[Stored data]
########################################
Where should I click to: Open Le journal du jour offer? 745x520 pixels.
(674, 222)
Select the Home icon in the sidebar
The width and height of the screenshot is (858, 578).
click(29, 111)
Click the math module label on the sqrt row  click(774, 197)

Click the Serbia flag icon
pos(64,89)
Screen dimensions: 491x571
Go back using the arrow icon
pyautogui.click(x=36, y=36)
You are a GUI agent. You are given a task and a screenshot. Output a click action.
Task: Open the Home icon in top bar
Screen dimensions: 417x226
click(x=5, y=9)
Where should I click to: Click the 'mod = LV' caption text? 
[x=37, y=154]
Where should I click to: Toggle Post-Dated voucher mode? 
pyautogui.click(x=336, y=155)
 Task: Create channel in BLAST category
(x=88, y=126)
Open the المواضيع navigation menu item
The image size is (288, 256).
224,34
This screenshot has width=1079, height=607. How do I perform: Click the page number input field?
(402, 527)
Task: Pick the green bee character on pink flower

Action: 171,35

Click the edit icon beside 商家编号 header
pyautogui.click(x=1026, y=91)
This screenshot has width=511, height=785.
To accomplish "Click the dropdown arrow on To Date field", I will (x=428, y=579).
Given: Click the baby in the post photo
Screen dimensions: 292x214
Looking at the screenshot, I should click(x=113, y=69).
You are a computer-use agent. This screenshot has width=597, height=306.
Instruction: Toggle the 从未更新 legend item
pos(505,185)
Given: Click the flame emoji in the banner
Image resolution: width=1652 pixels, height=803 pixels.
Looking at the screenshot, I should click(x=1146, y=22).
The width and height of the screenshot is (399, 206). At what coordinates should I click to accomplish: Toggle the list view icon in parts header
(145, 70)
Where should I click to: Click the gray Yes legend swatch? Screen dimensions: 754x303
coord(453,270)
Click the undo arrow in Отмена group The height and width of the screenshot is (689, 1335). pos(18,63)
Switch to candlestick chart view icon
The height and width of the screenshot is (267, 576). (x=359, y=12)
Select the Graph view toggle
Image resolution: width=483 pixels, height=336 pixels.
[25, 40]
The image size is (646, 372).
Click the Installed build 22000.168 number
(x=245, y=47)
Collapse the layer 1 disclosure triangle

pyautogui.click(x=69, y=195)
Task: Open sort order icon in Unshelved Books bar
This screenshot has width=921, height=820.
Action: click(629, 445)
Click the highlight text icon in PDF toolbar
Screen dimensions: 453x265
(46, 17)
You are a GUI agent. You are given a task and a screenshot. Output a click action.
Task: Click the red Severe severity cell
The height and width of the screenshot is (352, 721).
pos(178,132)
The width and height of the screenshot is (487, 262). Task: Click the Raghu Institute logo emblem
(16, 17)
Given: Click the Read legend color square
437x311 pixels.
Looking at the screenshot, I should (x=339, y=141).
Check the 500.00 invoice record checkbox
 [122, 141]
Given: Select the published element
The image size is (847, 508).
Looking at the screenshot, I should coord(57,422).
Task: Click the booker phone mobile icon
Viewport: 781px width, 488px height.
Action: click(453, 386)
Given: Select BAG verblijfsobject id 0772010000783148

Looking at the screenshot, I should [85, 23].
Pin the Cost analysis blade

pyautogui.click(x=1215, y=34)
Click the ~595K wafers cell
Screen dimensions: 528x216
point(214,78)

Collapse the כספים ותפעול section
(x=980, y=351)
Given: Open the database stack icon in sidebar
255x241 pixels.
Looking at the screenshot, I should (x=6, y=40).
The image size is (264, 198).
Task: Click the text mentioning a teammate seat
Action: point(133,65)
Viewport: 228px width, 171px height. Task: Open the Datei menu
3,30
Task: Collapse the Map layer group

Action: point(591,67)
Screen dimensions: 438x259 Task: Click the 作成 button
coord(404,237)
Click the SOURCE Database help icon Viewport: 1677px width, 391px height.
########################################
● **What you need to do**
In the entries above, identify every line with the string "Home".

● **Answer section**
Select the Home icon in the sidebar
Task: Open the Home icon in top bar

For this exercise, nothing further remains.